First, lets build simple storage for a part

package Parser::OPC::Part;
use Moo;
use Types::Standard qw(Int Str Enum ArrayRef InstanceOf);
use Function::Parameters;

has type   => (is => 'ro');
has id     => (is => 'ro');
has target => (is => 'ro');
has source => (is => 'ro', isa => InstanceOf['Parser::OPC']);

method contents() {
    return scalar $self->source->zip->memberNamed($self->target)->contents();
}

method contents_xml() {
    return XML::LibXML->load_xml(string => $self->contents());
}

1;

It has storage for all attributes of the Relationship, and one reference back to original package, so we can access the part data and parse them. Then something to represent the OPC file itself

package Parser::OPC;
use Moo;
use Function::Parameters;
use Types::Standard qw(ArrayRef InstanceOf);
use Archive::Zip qw(:ERROR_CODES :CONSTANTS);
use XML::LibXML;

use Parser::OPC::Part;

my $RELATIONSHIPS_NS = 'http://schemas.openxmlformats.org/package/2006/relationships';

has filename => (is => 'ro', required => 1);
has zip      => (is => 'lazy', init_arg => undef);
has parts    => (is => 'lazy', isa => ArrayRef [InstanceOf ['Parser::OPC::Part']], init_arg => undef);

method _build_zip() {
    my $zip = Archive::Zip->new();
    unless ($zip->read($self->filename) == AZ_OK) {
        die "Unable to read zip file " . $self->file . ": " . Archive::Zip::Error::zipErrorString();
    }
    return $zip;
}

method _build_parts() {
    my $rels = $self->zip->memberNamed('_rels/.rels');
    my $xml = XML::LibXML->load_xml(string => scalar $rels->contents());
    my $xpc = XML::LibXML::XPathContext->new($xml);
    $xpc->registerNs(r => $RELATIONSHIPS_NS);
    return [
        map { 
            Parser::OPC::Part->new(
                type   => $_->getAttribute('Type'),
                id     => $_->getAttribute('Id'),
                target => $_->getAttribute('Target'),
                source => $self,
            ) 
        } @{ $xpc->findnodes('//r:Relationship') }
    ];
}

sub _options_match {
    my ($elem, $options) = @_;

    my $count = 0;
    for my $k (keys %$options) {
        $count++ if ref($options->{$k}) eq "Regexp"
            ? $elem->$k() =~ /$options->{$k}/
            : $elem->$k() eq $options->{$k};
    }
    return $count == scalar keys %$options;
}

method find_parts(%patterns) {
    return grep { _options_match($_, \%patterns) } @{ $self->parts };
}

1;

This is rather regular stuff. The filename property is mandatory and is supposed to be specified during the initialization. When the data are accessed via zip or parts properties, the operations are done to get the data. I don’t want the properties to be supplied by constructor, so I prevented it with the init_arg declaration.

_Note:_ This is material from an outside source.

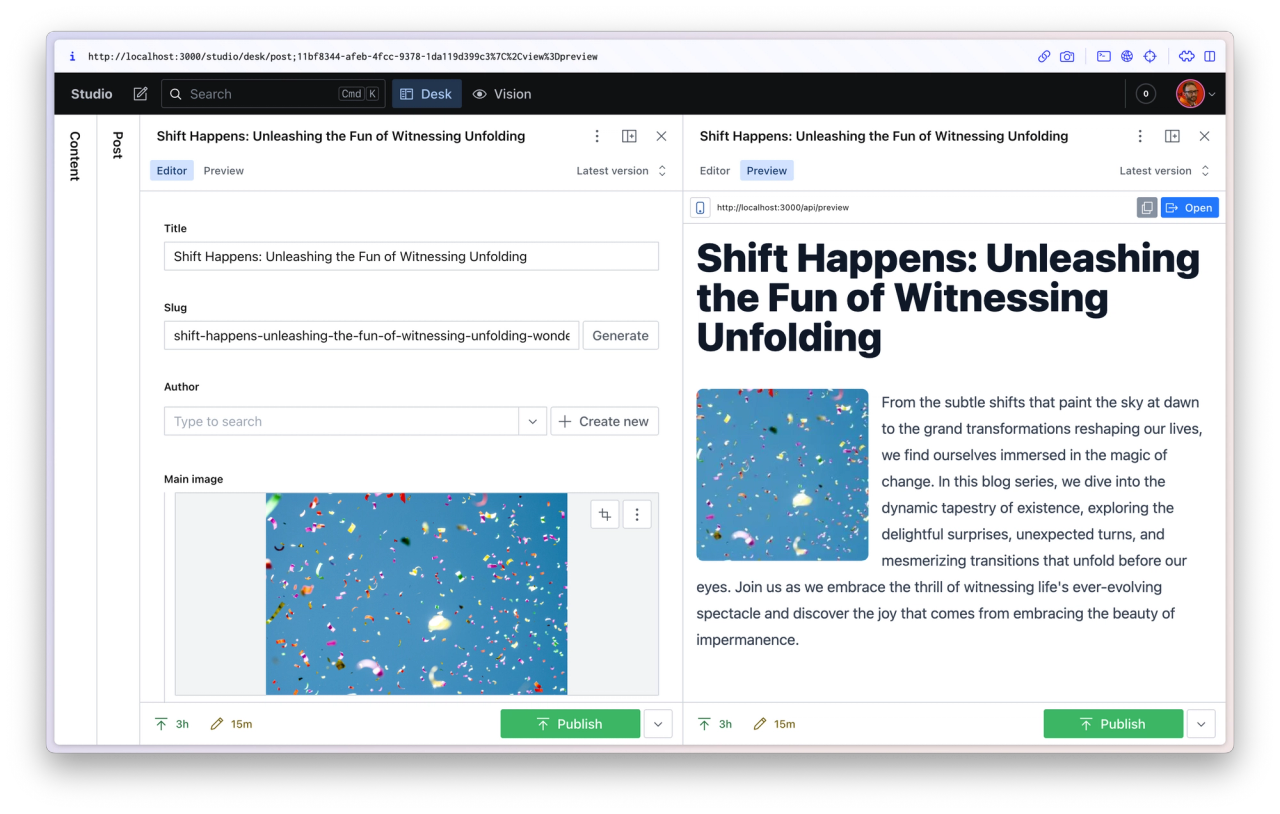The height and width of the screenshot is (814, 1280).
Task: Click Generate to regenerate the slug
Action: [x=620, y=335]
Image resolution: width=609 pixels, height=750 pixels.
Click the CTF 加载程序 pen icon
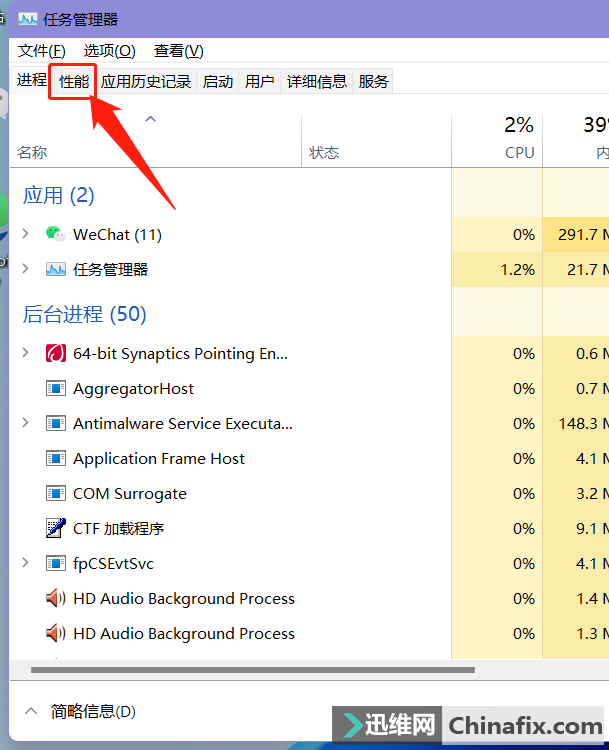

The find_parts method allows me to easily filter parts based on exact matches or regex matches. In the SLDD case, we are looking for a part with type http://schemas.mathworks.com/simulink/2010/relationships/dictionaryChunk. Its target is a XML that looks like this

<DataSource FormatVersion="1" MinRelease="R2014a" Arch="win64">
    <Object Class="DD.ENTRY">
        <P Name="Name" Class="char">items</P>
        ...
        <P Name="Value">
            <Element Class="Simulink.Parameter">
                <P Name="Value" Class="single">-0.003634</P>
                ...
                <P Name="DataType" Class="char">single</P>
                ...
            </Element>
        </P>
    </Object>
    ...
</DataSource>

Using the module to extract some of the element values above would look like this

use Parser::OPC;

my $sldd = Parser::OPC->new(filename => 'data.sldd');
for my $part ($sldd->find_parts(type => qr/dictionaryChunk/)) {
    my $dd = $part->contents_xml;
    for my $entry ($dd->findnodes('//Object[@Class="DD.ENTRY"]')) {
        say $entry->findvalue('P[@Name="Name"]');
        say $entry->findvalue('P[@Name="Value"]/Element/P[@Name="Value"]');
        say $entry->findvalue('P[@Name="Value"]/Element/P[@Name="DataType"]');
    }
}

It was rather easy to build quite decent parser for this kind of files and extract the data from it. I am quite happy with how the code turned up and how it can be used.